• **Task description**
Report back every line from the entries below in which the word "field" occurs.

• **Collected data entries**
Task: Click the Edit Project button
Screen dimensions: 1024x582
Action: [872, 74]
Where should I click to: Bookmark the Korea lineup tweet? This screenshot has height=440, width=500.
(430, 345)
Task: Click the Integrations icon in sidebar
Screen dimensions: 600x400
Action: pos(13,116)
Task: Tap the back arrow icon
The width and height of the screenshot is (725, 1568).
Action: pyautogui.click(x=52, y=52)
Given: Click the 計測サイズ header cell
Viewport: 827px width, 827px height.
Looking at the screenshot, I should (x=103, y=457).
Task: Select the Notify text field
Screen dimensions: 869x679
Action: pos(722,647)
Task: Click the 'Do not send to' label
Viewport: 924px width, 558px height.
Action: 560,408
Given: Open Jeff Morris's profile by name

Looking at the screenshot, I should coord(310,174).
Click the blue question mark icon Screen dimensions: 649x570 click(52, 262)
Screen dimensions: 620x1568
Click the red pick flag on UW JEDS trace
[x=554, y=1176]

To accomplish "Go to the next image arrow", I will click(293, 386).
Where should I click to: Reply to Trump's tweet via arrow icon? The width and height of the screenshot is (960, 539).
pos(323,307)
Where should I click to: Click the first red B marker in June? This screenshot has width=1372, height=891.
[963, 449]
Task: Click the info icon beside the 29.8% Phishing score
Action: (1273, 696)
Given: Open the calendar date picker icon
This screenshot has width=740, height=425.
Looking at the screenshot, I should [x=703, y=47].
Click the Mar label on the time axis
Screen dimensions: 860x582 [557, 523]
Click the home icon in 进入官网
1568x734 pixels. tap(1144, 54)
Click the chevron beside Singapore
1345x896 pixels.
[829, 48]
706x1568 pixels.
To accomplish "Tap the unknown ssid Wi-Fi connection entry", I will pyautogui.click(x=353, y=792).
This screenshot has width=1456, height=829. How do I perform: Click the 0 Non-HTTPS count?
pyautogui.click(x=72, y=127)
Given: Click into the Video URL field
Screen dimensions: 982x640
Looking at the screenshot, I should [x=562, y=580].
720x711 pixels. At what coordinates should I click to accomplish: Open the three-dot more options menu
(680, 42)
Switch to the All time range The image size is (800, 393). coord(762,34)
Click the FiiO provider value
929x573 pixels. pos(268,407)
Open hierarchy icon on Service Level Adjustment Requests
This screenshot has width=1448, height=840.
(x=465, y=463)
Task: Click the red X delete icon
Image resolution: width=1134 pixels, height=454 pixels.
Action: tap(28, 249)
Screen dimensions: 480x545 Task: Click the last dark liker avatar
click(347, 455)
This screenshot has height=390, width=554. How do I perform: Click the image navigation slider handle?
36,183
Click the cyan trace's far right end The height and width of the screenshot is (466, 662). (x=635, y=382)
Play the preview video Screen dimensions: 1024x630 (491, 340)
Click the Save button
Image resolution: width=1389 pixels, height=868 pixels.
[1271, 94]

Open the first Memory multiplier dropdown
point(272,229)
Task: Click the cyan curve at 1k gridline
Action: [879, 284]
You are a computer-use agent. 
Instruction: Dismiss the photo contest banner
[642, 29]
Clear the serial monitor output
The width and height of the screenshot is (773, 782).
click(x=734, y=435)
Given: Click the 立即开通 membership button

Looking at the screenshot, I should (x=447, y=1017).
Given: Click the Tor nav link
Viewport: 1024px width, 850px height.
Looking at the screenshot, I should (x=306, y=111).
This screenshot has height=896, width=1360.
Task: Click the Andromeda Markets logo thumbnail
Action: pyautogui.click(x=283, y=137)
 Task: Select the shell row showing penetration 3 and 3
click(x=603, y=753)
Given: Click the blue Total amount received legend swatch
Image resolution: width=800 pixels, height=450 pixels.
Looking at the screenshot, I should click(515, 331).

• **Result below**
Task: Select the Notify text field
Given: Click into the Video URL field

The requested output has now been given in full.